1. Enjoy an alcoholic drink while standing (Woburn, Mass.)

Woburn simply will not tolerate vertical intoxication. According to the city’s License Commission [PDF], no restaurant is allowed to serve an alcoholic beverage to a person who isn’t seated; patrons are not permitted to carry booze or consume it unless they’re firmly rooted to a chair. Exceptions are made for businesses that are granted a special "Approved Standing License."

2. Buy a car or t-shirt on Sundays (Penn., Bergen County, N.J.)

So-called “Blue Laws,” a remnant of Puritan oversight, remain on the books in several states. Pennsylvania and other states prohibit the sales of motor vehicles on Sundays unless it’s a private transaction. (Shoppers can and do enjoy browsing in salesperson-free lots.) In Bergen County, New Jersey, the retail sale of books, clothes, furniture, and housewares is against the law. Try to score some socks and you might get slapped with a $250 fine [PDF].

3. Open a chain restaurant (Carmel-by-the-Sea, Calif.)

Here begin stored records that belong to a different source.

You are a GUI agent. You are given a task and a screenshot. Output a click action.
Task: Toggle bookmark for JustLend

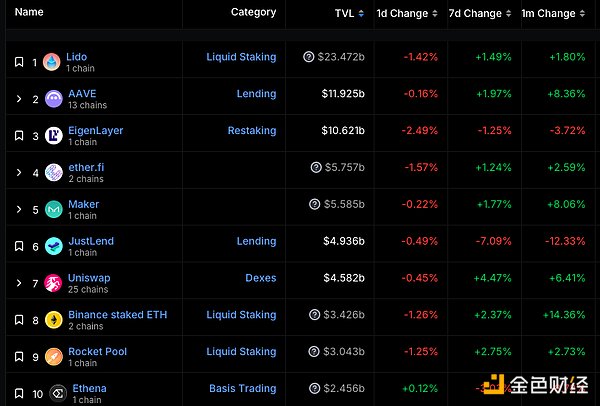(x=18, y=246)
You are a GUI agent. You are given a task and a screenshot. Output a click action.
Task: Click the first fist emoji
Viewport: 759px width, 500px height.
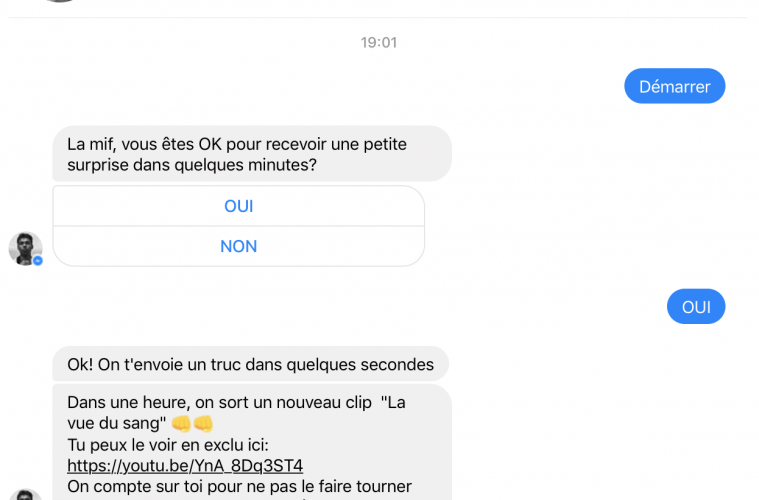point(181,424)
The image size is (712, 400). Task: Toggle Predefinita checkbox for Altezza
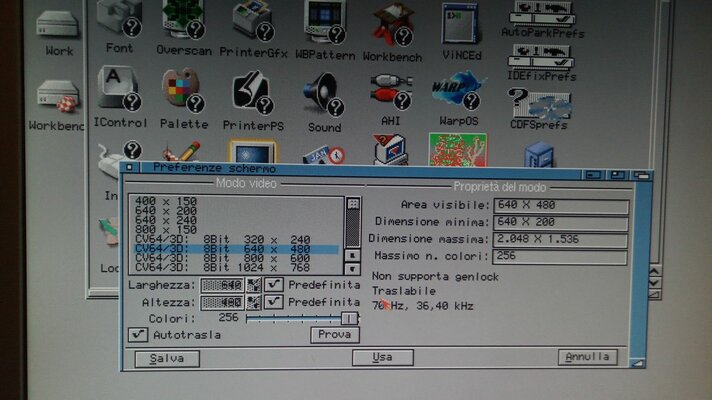(x=275, y=301)
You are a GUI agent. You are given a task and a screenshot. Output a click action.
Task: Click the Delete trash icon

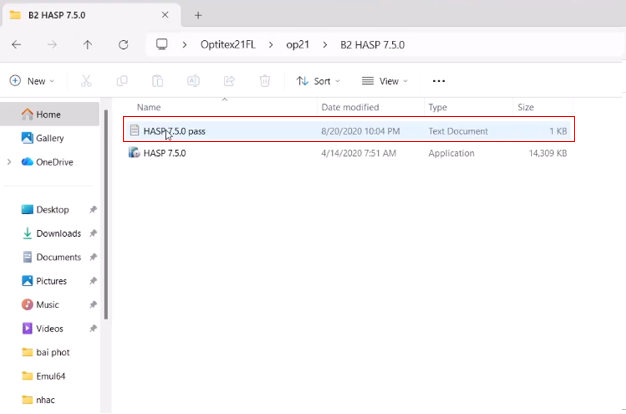click(265, 81)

The oceanside city of Carmel-by-the-Sea—best known for Clint Eastwood’s mayoral stint in the 1980s—has cultivated a reputation for strange ordinances. Until Eastwood had it repealed, it was illegal to sell ice cream on public streets; high heels over two inches are prohibited, though that law isn’t enforced. But if you wanted to build a franchise empire there, you’re out of luck: the city doesn’t allow chain businesses within its one-mile radius, preferring visitors frequent one of the locally-owned storefronts.   

4. Pick up trash too early (Sandy Springs, Ga.)

The wheezing, clunky sound of garbage collection is a necessary evil—but lawmakers in the Atlanta suburb of Sandy Springs were so annoyed with it that they declared any attempt to collect trash before 7 a.m. a violation of the city’s noise ordinance. CNN reported sanitation worker Kevin McGill started his route at 5 a.m. last March and was quickly slapped with a 30-day jail sentence. (He wound up serving two weekends.)

5. Get drunk in a bar (Alaska)

Places where it’s not OK to be drunk: day care centers, operating rooms, shooting range. Places where getting drunk is encouraged: bars, weddings, school plays. Unfortunately for adult-beverage enthusiasts, Alaska isn’t on board. In 2012, the state sent undercover police to locate and arrest people who were publicly intoxicated in bars. Anchorage police told ABC News that officers target “drunk-plus” lushes, not just people “out having a good time.” Bartenders can also be penalized for serving to an overly-liquored patron.  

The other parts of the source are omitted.